Alors, d’un seul mouvement, ils bondirent vers la porte en attrapant au passage leurs manteaux qu’ils posèrent sur leurs épaules tout en courant au devant des visiteurs.

Tandis qu’Emma les suivait, Diane se retourna pour lui crier : « - Jean est là aussi ! Et même Amélie ! »

En effet, quatre cavaliers mirent pied à terre : François et Pierre, accueillis par les enfants en premier, ainsi que Jean et Amélie.


 

Chapitre 6, Chez Lavita


 

Lavita sortit les saluer et les inviter à entrer.
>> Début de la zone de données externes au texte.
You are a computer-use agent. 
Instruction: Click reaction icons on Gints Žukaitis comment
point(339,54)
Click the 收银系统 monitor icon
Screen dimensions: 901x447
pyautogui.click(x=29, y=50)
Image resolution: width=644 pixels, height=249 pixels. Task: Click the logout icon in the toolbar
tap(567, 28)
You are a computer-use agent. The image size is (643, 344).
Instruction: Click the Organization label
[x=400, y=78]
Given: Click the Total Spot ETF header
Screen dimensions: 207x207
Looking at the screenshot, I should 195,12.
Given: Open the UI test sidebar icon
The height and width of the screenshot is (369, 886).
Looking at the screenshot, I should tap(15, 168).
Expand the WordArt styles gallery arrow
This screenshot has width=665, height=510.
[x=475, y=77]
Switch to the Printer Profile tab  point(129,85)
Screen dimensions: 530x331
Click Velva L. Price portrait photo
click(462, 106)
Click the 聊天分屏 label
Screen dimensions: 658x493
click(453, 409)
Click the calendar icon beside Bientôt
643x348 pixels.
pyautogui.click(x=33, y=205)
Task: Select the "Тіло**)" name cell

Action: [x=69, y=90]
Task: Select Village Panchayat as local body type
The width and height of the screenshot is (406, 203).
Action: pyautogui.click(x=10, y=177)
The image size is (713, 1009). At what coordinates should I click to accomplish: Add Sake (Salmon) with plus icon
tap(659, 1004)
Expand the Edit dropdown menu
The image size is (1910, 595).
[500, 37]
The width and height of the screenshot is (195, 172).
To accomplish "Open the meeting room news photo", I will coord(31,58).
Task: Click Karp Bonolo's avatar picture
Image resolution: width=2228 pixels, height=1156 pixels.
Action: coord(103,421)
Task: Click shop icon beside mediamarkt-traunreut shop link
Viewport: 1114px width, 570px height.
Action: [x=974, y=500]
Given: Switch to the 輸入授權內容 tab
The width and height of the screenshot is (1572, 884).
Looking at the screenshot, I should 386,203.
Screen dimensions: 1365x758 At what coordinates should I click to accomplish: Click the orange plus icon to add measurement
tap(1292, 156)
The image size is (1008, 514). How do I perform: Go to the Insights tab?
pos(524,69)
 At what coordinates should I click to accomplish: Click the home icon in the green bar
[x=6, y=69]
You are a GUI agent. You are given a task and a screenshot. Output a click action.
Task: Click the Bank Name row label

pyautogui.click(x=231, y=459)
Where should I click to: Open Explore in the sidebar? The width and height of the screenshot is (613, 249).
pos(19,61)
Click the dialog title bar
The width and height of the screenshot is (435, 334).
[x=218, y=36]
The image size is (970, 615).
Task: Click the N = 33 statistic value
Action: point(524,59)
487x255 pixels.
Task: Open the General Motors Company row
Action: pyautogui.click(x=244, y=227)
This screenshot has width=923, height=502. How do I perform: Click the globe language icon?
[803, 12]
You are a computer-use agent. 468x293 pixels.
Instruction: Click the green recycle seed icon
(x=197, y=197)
Elle ne les avait jamais vus et fut impressionnée par la chaleur dont ils entouraient leurs enfants.

« - Voici mon mari François, expliqua Emma, mon frère Pierre, notre ami et beau-frère Jean et mon amie Amélie.

- Soyez les bienvenus, lança Lavita.

- Merci d’avoir hébergé les enfants et Emma pendant qu’il neigeait, répondit Pierre.

- C’est normal. Dîtes-moi ce que vous souhaitez boire. »

Pierre jeta un coup d’œil sur le toit de la maison.

« - Nous permettez-vous de vous remercier ? » demanda-t-il simplement. Elle répondit par un simple sourire : décidément, il semblait qu’elle allait recevoir beaucoup d’aide avant Noël ! Jamais elle n’avait été si entourée d’attention…


 

Lavita s’empressa de mettre ses visiteurs à l’aise et de leur servir des boissons chaudes. Le parfum des biscuits terminés avec les enfants envahissait la pièce en finissant de cuire et les conversations allait bon train ! Les enfants racontaient avec force détails les événements de la journée et présentaient Léonard et Cloé comme les héros d’une sanglante bataille pour sauver la vie d’un garçon. Amélie et Emma se lançaient des regards pendant tout ce discours, comme si elles se comprenaient à distance et évaluaient la véracité des dires de leurs quatre conteurs, tandis que Pierre écoutait religieusement, cherchant de temps en temps un signe de tête de confirmation de la part d’Emma ou de Léonard. Ils répondaient aux enfants pour atténuer le sentiment de danger et approuver le caractère héroïque des événements. Les adultes échangèrent ensuite d’un air assuré mais leurs propos ne trahissaient pas leurs pensées. Victor eut le sentiment qu’ils n’en savaient pas plus qu’eux. Lucas insista :

« - C’est très grave ! Les graouillis sont devenus dangereux ! Ce sont les monstres que nous voyons régulièrement depuis plusieurs jours…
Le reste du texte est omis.